* [Instructions to follow] Copy verbatim the material from its first line to the line that holds "Task: Click the add person icon", including that line.

* [Raw data]
++++++++
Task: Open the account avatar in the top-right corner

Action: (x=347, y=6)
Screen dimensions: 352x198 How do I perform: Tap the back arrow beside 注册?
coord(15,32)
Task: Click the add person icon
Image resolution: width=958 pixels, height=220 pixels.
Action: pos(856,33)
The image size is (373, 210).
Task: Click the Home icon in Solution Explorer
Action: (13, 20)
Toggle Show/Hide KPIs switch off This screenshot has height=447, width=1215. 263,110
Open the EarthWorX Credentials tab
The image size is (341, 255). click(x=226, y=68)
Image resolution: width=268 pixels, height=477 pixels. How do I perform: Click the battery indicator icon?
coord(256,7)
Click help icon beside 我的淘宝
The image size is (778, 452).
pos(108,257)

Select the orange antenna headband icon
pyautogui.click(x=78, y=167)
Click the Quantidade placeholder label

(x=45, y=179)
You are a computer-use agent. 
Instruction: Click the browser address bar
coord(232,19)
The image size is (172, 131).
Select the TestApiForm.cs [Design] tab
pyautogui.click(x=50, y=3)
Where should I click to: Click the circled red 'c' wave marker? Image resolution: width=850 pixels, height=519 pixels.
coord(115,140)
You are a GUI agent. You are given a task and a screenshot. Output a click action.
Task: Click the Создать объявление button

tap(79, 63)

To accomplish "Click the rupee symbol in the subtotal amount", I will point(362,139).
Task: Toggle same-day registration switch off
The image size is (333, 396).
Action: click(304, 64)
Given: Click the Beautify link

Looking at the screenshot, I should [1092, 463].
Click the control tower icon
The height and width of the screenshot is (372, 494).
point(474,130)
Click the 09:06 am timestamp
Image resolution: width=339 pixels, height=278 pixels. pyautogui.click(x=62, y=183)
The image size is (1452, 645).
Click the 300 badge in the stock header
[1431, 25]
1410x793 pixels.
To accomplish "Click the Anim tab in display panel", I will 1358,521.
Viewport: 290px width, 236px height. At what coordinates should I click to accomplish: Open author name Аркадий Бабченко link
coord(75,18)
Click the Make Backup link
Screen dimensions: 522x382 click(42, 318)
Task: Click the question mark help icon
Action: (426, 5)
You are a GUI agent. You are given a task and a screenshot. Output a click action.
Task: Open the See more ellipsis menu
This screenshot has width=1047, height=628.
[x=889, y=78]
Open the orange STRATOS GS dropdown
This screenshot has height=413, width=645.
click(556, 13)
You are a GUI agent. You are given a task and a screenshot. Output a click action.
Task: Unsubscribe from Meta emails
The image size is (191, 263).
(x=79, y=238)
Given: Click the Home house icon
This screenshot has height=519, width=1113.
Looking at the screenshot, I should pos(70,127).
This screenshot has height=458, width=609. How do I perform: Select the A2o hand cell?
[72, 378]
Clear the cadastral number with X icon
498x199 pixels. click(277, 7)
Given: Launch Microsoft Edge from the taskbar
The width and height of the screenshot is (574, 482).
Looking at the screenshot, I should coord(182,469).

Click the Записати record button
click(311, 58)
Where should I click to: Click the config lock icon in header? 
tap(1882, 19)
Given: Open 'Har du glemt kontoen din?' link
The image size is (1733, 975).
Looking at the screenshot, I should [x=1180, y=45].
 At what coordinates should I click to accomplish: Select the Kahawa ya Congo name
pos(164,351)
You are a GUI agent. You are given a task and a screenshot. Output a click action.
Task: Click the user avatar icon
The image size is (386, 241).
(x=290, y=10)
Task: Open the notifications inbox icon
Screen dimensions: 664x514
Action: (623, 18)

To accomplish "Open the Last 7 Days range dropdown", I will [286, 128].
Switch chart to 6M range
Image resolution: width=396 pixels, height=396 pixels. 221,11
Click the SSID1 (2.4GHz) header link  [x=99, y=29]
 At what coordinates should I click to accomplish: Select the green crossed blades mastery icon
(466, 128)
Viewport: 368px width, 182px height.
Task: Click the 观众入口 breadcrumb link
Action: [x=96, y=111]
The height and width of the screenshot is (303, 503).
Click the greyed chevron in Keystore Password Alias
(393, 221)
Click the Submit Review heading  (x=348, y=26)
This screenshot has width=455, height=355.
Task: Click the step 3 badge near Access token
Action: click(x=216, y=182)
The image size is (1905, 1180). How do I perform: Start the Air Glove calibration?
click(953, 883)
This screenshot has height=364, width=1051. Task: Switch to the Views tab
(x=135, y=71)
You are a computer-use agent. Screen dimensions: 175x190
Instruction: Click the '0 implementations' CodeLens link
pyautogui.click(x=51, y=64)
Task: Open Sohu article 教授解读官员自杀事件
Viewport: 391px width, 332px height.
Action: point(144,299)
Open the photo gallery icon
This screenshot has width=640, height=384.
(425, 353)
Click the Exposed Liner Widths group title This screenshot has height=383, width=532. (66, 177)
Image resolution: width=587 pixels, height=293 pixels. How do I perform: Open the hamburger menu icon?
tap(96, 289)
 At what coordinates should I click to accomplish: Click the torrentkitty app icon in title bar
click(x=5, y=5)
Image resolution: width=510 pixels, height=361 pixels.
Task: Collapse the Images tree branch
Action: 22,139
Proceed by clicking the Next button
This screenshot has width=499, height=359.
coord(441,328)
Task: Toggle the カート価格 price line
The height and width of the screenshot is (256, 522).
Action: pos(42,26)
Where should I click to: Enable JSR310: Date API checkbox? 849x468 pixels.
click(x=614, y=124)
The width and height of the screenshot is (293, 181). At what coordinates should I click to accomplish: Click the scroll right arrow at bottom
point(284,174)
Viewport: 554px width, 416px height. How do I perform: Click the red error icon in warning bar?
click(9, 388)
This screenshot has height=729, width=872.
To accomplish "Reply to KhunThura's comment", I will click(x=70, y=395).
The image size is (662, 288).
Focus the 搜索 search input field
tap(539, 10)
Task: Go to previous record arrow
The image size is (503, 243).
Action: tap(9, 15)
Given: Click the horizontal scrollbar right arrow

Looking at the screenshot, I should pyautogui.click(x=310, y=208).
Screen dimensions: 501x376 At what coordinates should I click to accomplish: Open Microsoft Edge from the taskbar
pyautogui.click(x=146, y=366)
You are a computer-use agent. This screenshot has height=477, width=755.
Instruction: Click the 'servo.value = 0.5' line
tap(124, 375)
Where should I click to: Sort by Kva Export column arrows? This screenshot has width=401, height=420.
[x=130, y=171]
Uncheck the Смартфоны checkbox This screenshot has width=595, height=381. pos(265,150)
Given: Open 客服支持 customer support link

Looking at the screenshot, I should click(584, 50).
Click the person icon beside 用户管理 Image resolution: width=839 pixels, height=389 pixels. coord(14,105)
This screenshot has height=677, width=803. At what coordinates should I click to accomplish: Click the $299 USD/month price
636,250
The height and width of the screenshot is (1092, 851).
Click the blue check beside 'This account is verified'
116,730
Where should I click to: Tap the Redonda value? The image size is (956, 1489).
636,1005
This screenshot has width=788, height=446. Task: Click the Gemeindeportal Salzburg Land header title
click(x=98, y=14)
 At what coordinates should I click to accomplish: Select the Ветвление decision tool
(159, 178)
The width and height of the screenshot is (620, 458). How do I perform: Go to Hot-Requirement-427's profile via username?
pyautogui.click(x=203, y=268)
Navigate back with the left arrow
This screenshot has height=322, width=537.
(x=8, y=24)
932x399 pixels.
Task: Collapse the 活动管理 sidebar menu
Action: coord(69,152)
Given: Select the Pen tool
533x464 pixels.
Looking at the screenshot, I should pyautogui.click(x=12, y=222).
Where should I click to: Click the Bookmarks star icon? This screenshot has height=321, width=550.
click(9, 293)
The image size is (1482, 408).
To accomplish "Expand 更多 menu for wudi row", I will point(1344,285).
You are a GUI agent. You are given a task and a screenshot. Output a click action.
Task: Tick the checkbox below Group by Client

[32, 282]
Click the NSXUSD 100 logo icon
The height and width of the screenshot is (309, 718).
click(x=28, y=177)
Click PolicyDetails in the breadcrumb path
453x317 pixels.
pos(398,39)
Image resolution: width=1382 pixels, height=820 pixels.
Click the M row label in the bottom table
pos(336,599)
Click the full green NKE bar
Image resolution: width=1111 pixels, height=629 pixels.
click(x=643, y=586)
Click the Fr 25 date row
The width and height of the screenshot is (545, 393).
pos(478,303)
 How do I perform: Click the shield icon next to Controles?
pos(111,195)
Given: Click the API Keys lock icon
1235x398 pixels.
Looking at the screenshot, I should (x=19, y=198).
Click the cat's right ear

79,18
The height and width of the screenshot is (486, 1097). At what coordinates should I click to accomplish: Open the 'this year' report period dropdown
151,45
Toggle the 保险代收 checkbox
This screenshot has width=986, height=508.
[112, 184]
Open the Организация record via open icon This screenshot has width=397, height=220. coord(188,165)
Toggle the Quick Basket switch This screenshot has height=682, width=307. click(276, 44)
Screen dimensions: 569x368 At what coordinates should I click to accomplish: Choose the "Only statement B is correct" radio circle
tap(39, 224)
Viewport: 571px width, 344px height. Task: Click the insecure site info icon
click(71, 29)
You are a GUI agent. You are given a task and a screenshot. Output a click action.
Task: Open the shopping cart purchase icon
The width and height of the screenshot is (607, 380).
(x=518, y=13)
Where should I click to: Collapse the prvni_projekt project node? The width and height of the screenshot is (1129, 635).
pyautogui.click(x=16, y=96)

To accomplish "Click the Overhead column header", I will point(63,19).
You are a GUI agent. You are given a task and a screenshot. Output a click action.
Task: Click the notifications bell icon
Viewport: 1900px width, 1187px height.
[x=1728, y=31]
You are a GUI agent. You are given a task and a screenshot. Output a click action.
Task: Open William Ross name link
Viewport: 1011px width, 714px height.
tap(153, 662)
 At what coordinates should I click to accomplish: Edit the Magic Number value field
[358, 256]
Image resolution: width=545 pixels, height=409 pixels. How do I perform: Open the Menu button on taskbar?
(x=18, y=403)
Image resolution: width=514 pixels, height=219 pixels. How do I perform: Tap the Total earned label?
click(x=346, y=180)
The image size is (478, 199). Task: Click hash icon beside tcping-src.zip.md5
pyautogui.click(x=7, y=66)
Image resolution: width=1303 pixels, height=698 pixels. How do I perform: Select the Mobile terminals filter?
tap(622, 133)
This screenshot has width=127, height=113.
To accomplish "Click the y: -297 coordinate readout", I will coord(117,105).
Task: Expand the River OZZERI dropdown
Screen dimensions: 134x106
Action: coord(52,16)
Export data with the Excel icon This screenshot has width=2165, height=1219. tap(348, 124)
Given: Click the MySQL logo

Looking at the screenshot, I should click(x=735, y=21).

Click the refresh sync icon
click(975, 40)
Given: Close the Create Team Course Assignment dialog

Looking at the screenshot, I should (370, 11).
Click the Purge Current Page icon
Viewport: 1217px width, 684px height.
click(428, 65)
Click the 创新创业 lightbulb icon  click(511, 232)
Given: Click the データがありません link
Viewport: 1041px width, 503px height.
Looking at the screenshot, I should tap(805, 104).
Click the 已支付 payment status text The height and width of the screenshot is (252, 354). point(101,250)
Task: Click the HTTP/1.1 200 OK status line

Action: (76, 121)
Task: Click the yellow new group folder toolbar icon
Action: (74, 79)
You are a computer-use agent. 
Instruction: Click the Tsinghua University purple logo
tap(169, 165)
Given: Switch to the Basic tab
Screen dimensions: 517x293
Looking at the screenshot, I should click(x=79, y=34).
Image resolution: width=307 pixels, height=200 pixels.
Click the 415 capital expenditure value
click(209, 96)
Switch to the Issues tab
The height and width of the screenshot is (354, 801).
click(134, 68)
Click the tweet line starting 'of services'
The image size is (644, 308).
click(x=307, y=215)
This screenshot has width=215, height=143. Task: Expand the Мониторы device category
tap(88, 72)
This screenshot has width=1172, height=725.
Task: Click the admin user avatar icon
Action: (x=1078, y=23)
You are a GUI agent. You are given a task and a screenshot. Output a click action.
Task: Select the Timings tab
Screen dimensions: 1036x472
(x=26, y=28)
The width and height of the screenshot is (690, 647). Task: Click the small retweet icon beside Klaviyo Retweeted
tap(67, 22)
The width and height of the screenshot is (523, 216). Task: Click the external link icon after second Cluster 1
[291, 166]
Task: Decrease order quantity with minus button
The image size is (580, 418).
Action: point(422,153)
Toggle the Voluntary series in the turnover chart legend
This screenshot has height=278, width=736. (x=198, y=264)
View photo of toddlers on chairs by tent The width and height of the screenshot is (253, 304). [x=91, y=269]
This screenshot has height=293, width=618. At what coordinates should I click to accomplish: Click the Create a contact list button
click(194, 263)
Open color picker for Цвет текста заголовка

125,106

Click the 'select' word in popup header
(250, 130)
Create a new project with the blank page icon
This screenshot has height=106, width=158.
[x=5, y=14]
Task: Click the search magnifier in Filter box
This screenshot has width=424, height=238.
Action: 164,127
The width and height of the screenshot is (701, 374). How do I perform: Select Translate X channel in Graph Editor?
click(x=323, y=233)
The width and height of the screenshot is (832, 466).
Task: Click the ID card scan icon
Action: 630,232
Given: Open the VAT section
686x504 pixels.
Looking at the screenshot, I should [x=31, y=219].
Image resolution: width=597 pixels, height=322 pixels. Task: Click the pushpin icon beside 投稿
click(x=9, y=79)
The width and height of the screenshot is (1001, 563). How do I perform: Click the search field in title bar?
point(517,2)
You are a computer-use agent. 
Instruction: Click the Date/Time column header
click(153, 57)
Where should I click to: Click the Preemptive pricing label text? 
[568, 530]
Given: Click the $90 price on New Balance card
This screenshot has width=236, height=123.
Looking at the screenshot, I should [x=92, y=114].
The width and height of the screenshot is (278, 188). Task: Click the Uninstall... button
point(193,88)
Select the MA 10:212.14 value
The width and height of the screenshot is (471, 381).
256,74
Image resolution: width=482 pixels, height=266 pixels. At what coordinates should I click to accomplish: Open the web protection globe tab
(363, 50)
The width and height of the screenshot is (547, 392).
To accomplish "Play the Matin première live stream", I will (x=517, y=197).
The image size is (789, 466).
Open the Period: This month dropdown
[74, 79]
++++++++
* [Written reply]
Task: Open the account avatar in the top-right corner

Action: (x=347, y=6)
Screen dimensions: 352x198 How do I perform: Tap the back arrow beside 注册?
coord(15,32)
Task: Click the add person icon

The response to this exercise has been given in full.